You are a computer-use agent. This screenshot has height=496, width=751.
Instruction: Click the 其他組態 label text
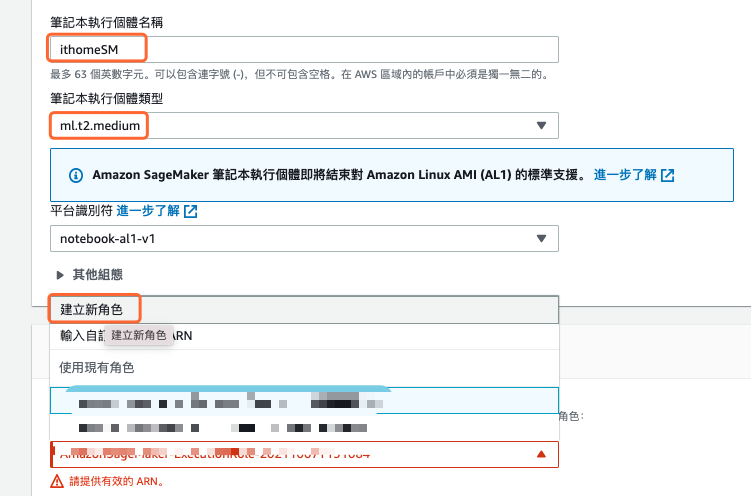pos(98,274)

================================

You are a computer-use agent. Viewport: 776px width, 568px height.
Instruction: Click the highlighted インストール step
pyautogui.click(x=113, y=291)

================================

Trabajo pendiente
Localiza en el listado de arriba cada línea que contenga la palabra "computer" y cópiala.

Resultado obtenido
You are a computer-use agent. This screenshot has height=496, width=751.
You are a computer-use agent. Viewport: 776px width, 568px height.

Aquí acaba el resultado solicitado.